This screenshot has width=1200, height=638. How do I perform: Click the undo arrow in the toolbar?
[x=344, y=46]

# # #

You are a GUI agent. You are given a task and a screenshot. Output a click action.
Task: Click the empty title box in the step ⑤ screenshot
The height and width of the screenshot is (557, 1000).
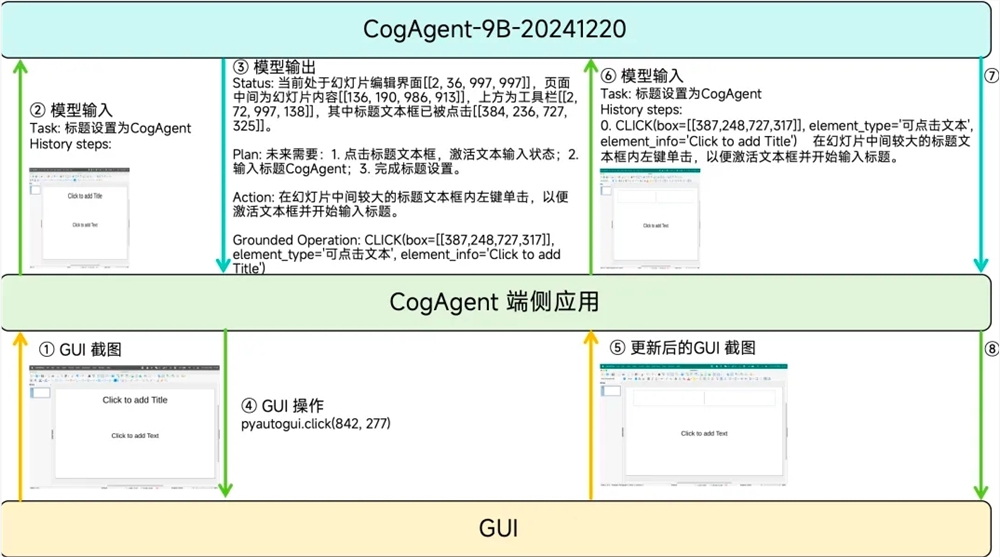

# # #

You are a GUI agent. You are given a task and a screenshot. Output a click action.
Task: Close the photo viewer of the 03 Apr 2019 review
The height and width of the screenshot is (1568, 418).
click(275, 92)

# # #

» **Problem to work on**:
Put the records between the lines holding "This screenshot has" and "[x=344, y=46]", inclusive, into a two-column CSV with the headers text and answer. Give one row per record, with each field in double quotes and any line breaks replaced by spaces.

» **Written answer**:
text,answer
"This screenshot has width=1200, height=638. How do I perform: Click the undo arrow in the toolbar?","[x=344, y=46]"